Pour notre part, nous avons mis en avant que le véritable danger pour la classe ouvrière était d'ordre idéologique et politique autour de ce que nous avons qualifié "d'alternative-piège, terrorisme-antiterrorisme". Comme toujours, le prolétariat est la principale victime physique des différents affrontements impérialistes quelles que soient leur forme et leur intensité. L'ensemble de la Gauche communiste dénonce ce fait. Mais, c'est surtout l'utilisation idéologique et politique d'une part, et policière de l'autre, de ces attentats par l'ensemble des bourgeoisies nationales, au premier plan les principales d'entre elles, qui est le véritable danger pour le prolétariat.
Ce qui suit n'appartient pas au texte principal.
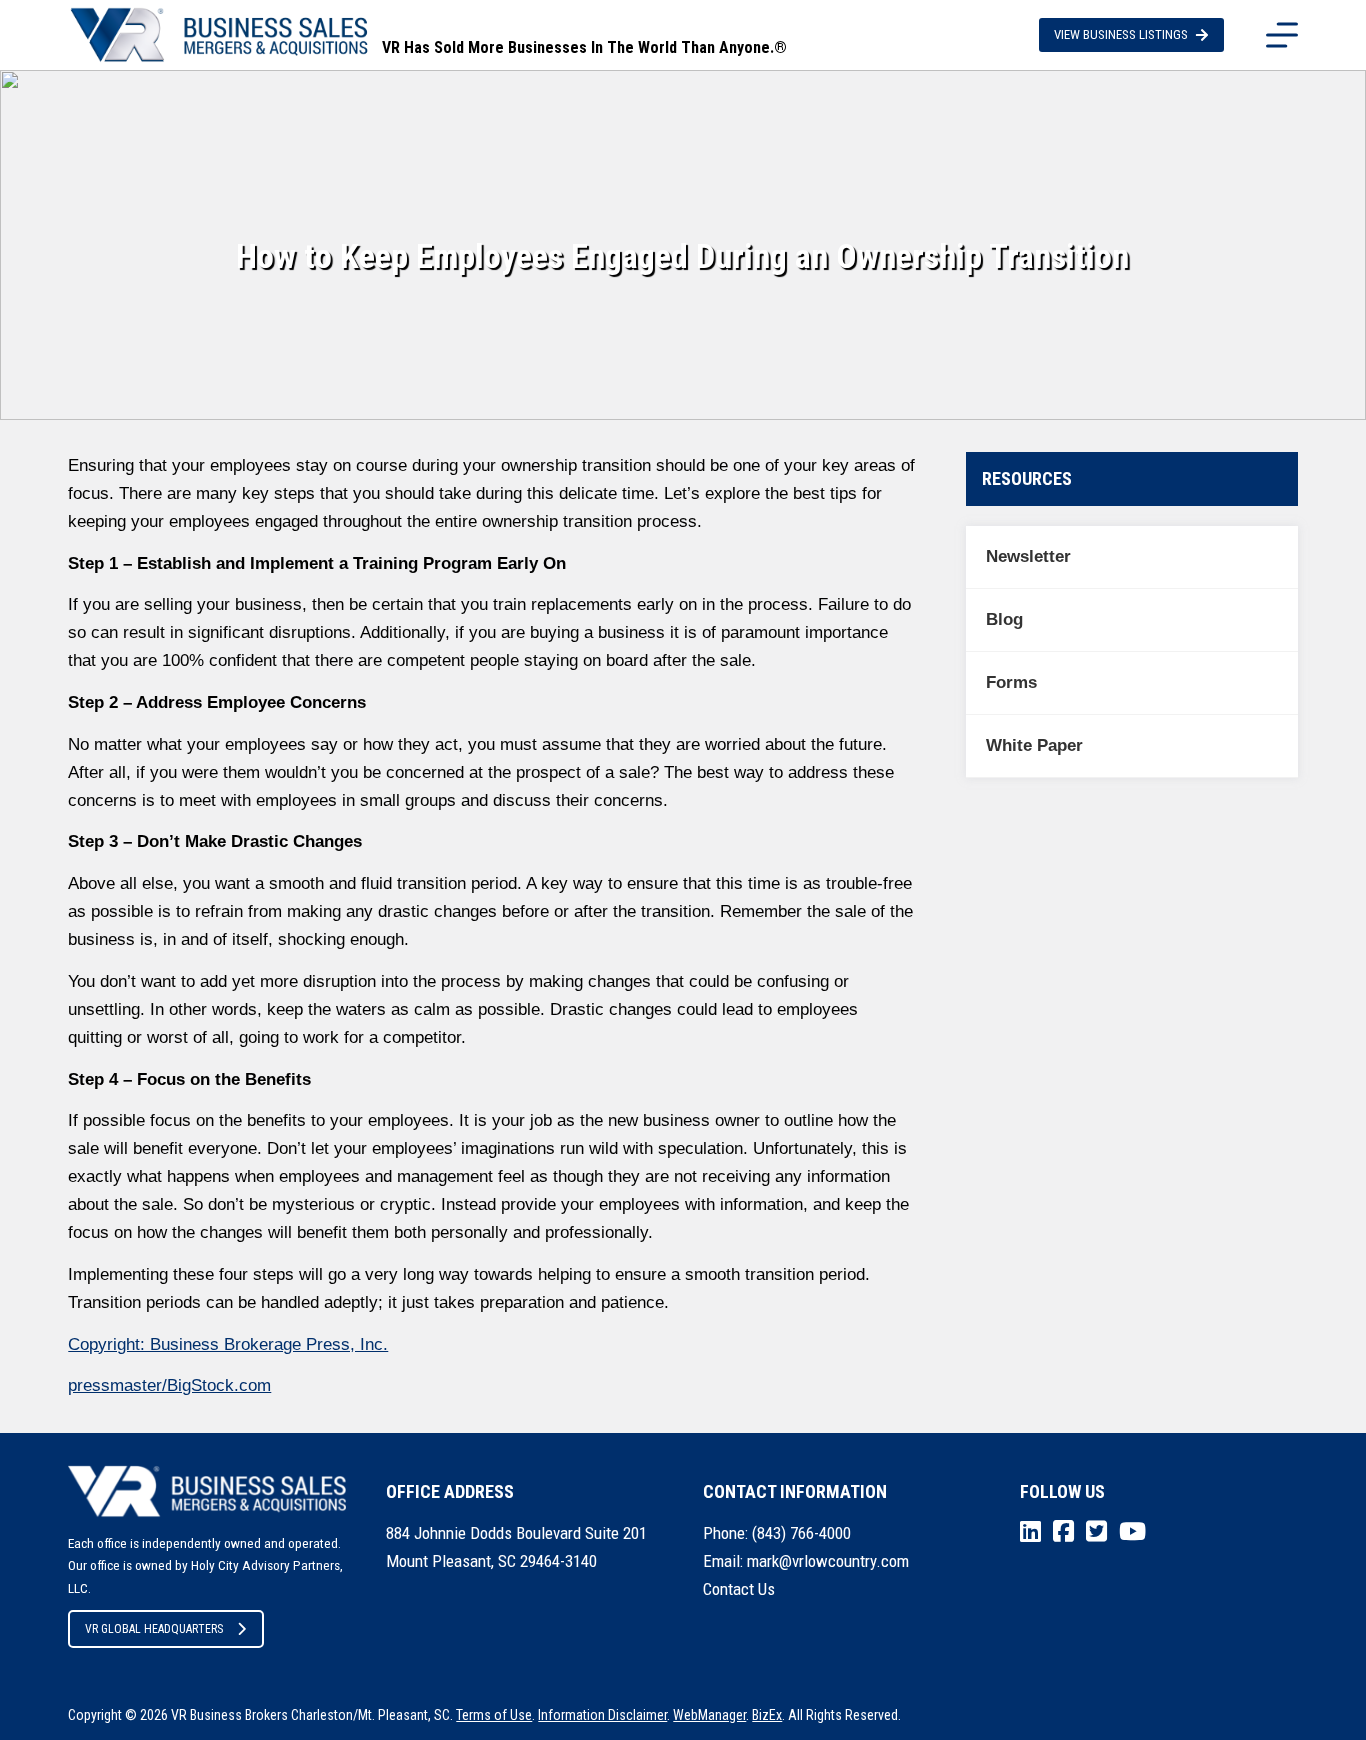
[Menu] (1282, 35)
"Les attentats se sont révélés un prétexte très utile pour nos dirigeants afin de faire ce qu'ils voulaient faire de toute manière. Le terrorisme fournit à la classe dominante l'excuse parfaite pour augmenter la répression. Alors qu'aujourd'hui, ces mesures sont dirigées contre les groupes et mouvements islamistes, demain ils seront utilisés contre les organisations et les militants de la classe ouvrière" (RP, Terrorism and Class Politics). Le CCI aussi dans ses différentes prises de position dans ses publications dénonce les mesures de répression prises par la bourgeoisie en cette occasion. "Les campagnes anti-terroristes actuelles ont permis de justifier avant tout un renforcement sans précédent de l'appareil répressif" (RI 360 de septembre). Tous les groupes sont clairs sur cette question.
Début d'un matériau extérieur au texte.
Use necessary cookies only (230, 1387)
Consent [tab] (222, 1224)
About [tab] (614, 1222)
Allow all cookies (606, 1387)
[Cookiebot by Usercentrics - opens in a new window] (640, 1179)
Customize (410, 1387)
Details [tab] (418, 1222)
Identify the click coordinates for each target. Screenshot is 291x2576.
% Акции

Dans un premier temps, il semble qu'il ait existé une tendance dans le camp prolétarien à voir dans les attentats terroristes, ceux de Madrid et de Londres en particulier, une attaque ciblée contre la classe ouvrière. "Comme à New York en 2001 et à Madrid en 2004, les bombes visaient délibérément les ouvriers, les gens qui s'entassent dans les métros et les bus pour aller au travail" (RI, prise de position du CCI sur les attentats de Londres, 7 juillet 2005). Le Prolétaire reproduit cette position quand il affirme que "les cibles de ces organisations confessionnelles bourgeoises ne sont pas les dirigeants des Etats impérialistes qui mènent des guerres de rapine en Afghanistan, en Tchétchénie ou en Irak, mais la population civile, les prolétaires qui utilisent les moyens de transport publics".
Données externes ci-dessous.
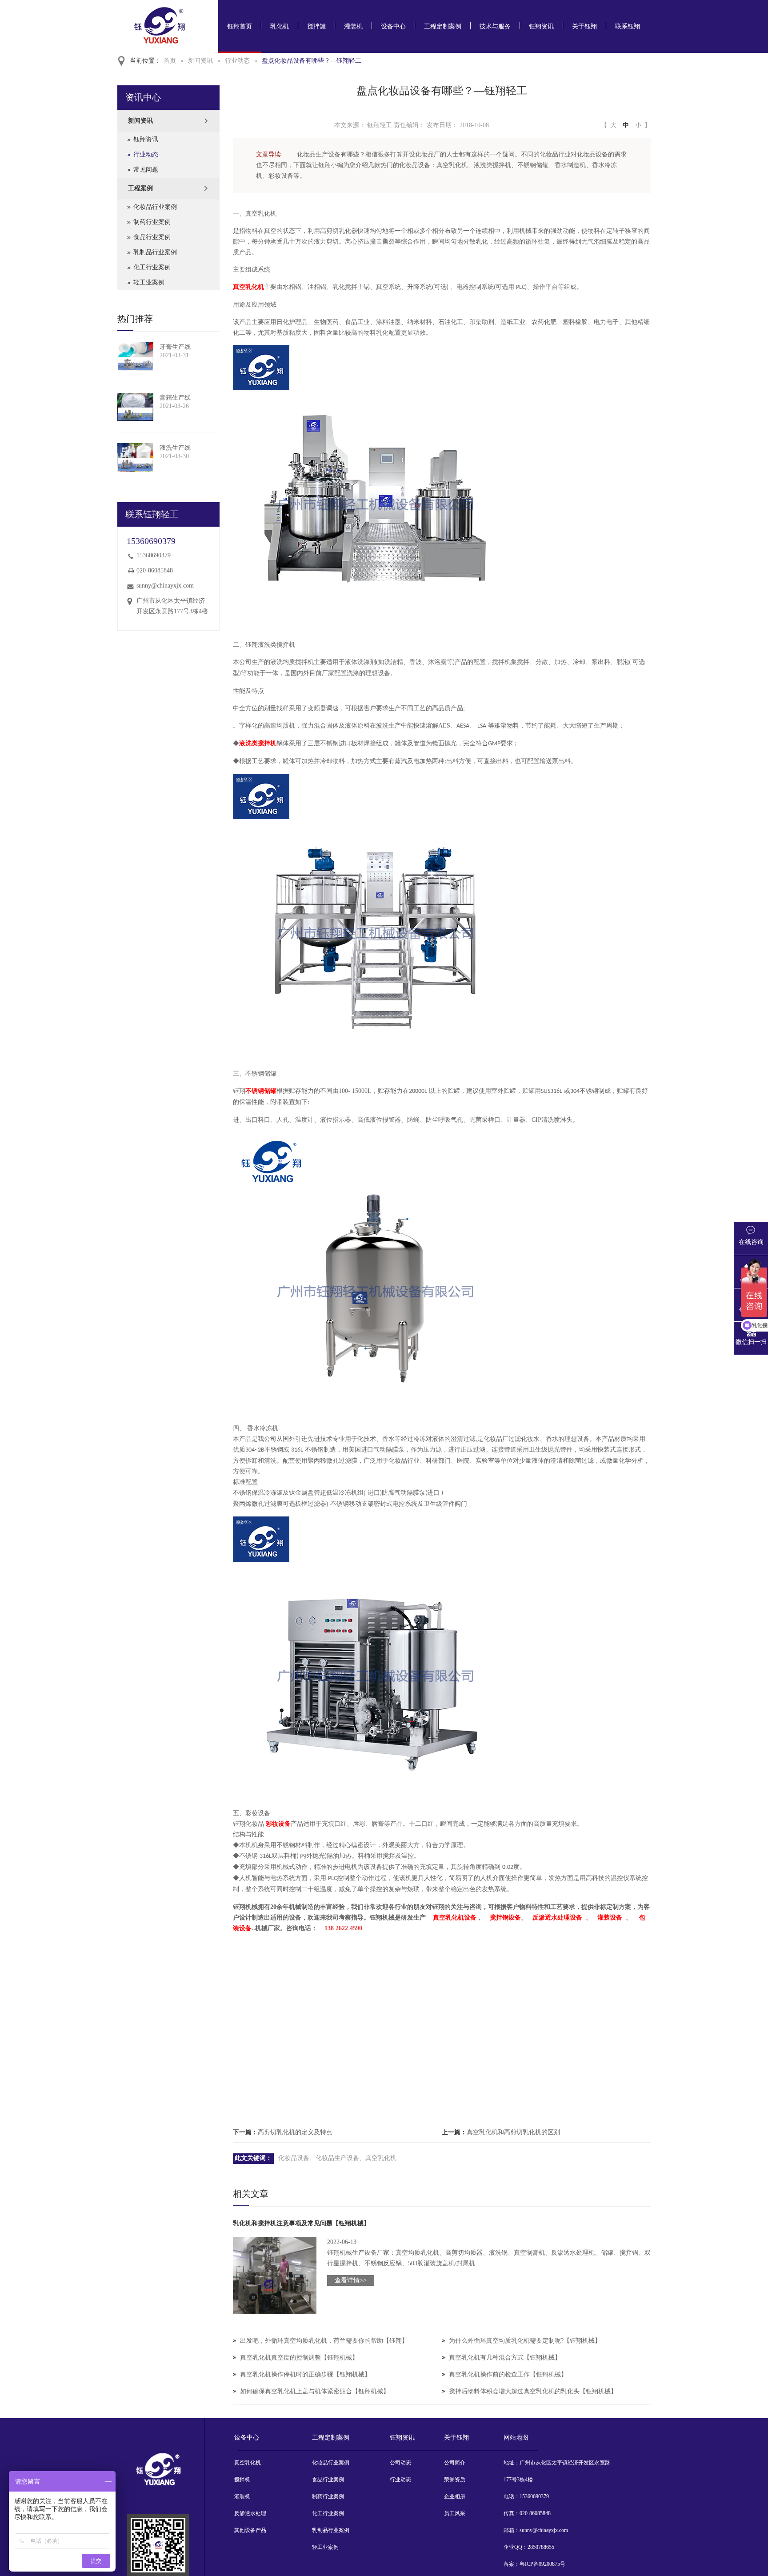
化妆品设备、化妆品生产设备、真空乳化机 (337, 2158)
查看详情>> (351, 2280)
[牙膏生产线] (135, 356)
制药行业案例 (152, 222)
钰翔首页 (239, 26)
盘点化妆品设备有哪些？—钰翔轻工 (311, 60)
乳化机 (279, 26)
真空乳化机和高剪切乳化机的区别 (513, 2132)
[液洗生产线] (135, 457)
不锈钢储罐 (260, 1091)
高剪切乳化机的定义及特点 (295, 2132)
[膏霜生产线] (135, 407)
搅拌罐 (316, 26)
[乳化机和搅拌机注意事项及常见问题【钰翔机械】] (274, 2275)
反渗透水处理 (250, 2513)
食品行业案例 (152, 237)
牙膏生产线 (175, 347)
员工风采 (454, 2513)
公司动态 (400, 2463)
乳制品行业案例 (155, 252)
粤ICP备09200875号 (542, 2564)
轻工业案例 (148, 282)
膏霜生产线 (175, 397)
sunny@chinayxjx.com (165, 585)
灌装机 (353, 26)
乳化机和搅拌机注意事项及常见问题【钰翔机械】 (301, 2223)
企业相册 (454, 2496)
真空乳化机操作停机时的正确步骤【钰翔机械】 (305, 2374)
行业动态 (237, 60)
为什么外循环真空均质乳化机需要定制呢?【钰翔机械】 (525, 2340)
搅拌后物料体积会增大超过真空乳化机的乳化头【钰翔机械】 (533, 2391)
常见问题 (145, 169)
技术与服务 (495, 26)
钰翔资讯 (541, 26)
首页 (170, 60)
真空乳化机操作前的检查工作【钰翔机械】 (508, 2374)
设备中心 (393, 26)
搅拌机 (242, 2479)
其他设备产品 (250, 2530)
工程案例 (140, 188)
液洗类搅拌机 (257, 743)
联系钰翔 (627, 26)
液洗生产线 (175, 447)
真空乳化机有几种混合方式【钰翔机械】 (505, 2357)
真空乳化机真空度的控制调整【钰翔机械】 (299, 2357)
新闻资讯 (200, 60)
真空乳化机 (248, 287)
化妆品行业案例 (155, 207)
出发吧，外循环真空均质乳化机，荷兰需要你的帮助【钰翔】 (324, 2340)
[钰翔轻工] (158, 2545)
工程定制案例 (442, 26)
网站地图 (516, 2437)
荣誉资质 (454, 2479)
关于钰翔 (584, 26)
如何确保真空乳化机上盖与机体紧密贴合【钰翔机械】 (314, 2391)
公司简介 (454, 2463)
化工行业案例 (152, 267)
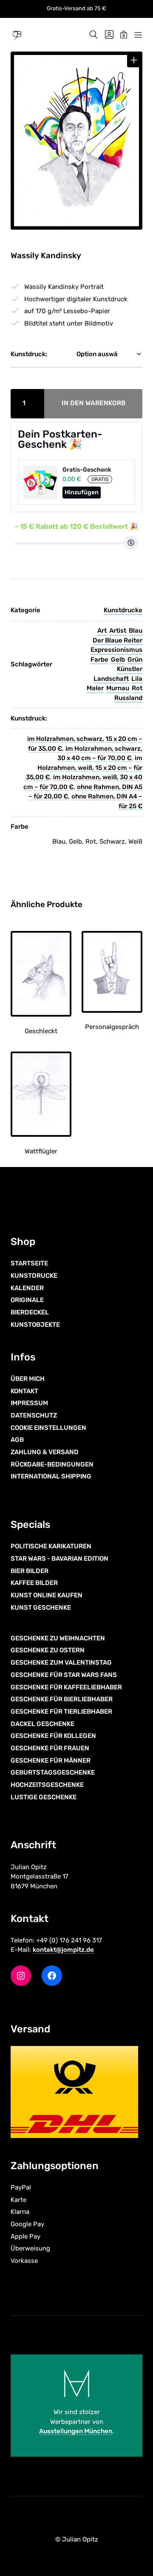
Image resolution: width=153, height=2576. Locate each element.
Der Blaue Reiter (117, 640)
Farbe (99, 659)
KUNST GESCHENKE (41, 1607)
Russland (128, 698)
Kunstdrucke (123, 610)
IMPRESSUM (29, 1403)
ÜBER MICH (28, 1379)
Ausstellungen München (75, 2431)
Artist (117, 630)
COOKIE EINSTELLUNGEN (48, 1428)
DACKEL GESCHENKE (42, 1724)
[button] (134, 60)
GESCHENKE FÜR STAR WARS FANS (64, 1675)
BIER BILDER (29, 1571)
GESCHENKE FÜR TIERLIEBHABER (61, 1711)
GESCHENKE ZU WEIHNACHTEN (58, 1638)
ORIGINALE (27, 1300)
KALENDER (27, 1288)
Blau (135, 630)
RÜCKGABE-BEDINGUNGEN (52, 1464)
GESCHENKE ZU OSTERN (48, 1650)
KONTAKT (24, 1391)
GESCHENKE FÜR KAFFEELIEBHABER (66, 1687)
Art (102, 630)
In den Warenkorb (94, 403)
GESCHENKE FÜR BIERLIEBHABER (62, 1699)
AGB (17, 1440)
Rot (137, 688)
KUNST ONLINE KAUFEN (46, 1595)
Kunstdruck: (29, 354)
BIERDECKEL (30, 1312)
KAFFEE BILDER (34, 1583)
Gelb (118, 659)
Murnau (117, 688)
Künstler (129, 669)
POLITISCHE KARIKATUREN (51, 1546)
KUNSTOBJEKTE (35, 1324)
Nous avons rejeté cette vision dans notre bulletin précédent (cf. bulletin 32, Terrorisme, anti-terrorisme : instruments de la bourgeoisie dans sa marche à la guerre). Cette vision d'une classe ouvrière cible, comme telle, des attaques terroristes ouvre la porte à l'impuissance de la classe ouvrière et surtout à sa soumission aux campagnes antiterroristes. Reconnaissons de suite ici que l'article du Prolétaire ne franchit pas du tout la porte qui est ouverte, en rejetant toute "Union sacrée" : "Il n'y a pas d'intérêts communs entre prolétaires et bourgeois ni sur le plan immédiat, ni sur le plan politique plus général (...). Toute solidarité que demandent les bourgeois, quel qu'en soit le prétexte, doit être refusée par les prolétaires parce que ce n'est toujours qu'une solidarité envers les intérêts bourgeois, des profits bourgeois, des propriétés bourgeoises, des Etats bourgeois. Le prolétariat ne pourra jamais lutter contre le terrorisme bourgeois en commun avec les bourgeois ou sous leur direction. Il ne pourra lutter contre le terrorisme bourgeois que dans le cadre de sa lutte de classe contre la bourgeoisie, contre les intérêts, les profits, la propriété et l'Etat bourgeois" (souligné dans le texte).
De nouveau, l'article éditorial de Révolution internationale de septembre avance clairement que "l'Etat bourgeois profite des sentiments d'insécurité permanente, de peur et d'impuissance suscités par de tels actes dans les populations pour se présenter comme le seul rempart possible contre la montée du terrorisme"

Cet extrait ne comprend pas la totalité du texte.